Reproduce the items from the line with "The height and width of the screenshot is (248, 373)." through the end of the items, swapping "radio button" for "checkbox" and leaving everything else unchanged.

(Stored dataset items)
»»

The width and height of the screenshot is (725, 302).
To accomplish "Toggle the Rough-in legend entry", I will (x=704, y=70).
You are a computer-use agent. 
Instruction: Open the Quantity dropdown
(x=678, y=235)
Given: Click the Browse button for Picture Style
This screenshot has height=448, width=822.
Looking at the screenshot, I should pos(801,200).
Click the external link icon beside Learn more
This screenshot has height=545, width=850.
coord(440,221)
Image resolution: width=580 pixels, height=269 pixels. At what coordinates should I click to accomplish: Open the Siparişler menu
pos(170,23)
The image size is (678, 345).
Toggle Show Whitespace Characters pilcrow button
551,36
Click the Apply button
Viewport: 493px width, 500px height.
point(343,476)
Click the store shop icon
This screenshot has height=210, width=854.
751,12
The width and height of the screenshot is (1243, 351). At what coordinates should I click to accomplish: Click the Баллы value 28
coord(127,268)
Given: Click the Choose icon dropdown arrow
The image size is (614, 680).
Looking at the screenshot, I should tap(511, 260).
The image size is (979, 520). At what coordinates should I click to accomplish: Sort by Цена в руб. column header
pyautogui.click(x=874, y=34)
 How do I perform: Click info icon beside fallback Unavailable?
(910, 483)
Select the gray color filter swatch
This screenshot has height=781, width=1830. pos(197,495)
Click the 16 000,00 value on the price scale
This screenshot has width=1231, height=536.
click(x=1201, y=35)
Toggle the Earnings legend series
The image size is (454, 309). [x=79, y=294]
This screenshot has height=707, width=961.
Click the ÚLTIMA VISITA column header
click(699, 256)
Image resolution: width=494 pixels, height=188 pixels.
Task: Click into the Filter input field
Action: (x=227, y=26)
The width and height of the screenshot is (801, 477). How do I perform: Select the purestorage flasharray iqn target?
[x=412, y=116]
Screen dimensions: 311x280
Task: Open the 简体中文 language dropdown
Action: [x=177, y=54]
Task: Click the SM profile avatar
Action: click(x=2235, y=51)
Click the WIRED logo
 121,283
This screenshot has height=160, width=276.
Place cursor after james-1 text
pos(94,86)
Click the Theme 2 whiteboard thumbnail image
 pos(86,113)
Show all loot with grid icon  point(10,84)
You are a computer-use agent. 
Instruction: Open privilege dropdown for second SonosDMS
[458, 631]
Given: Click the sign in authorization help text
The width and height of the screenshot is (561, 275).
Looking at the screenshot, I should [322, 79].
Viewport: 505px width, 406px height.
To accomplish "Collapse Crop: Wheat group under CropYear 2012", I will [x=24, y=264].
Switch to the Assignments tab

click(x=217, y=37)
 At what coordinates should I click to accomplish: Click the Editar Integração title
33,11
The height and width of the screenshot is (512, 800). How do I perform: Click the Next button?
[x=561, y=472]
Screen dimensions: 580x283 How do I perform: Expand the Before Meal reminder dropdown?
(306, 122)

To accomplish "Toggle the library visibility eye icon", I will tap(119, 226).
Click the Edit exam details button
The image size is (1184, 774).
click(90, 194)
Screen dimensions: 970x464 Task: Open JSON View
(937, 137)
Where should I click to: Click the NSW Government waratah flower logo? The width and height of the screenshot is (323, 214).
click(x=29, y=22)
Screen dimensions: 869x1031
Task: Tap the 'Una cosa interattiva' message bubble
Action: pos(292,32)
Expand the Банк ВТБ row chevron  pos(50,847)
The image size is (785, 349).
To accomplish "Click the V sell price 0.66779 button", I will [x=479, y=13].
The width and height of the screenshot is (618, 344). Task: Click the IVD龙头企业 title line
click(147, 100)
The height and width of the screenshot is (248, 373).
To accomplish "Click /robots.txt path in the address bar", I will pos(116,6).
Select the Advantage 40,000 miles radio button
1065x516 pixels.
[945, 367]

««

### RESPONSE TO THE TASK
The height and width of the screenshot is (248, 373).
To accomplish "Click /robots.txt path in the address bar", I will pos(116,6).
Select the Advantage 40,000 miles checkbox
1065x516 pixels.
[945, 367]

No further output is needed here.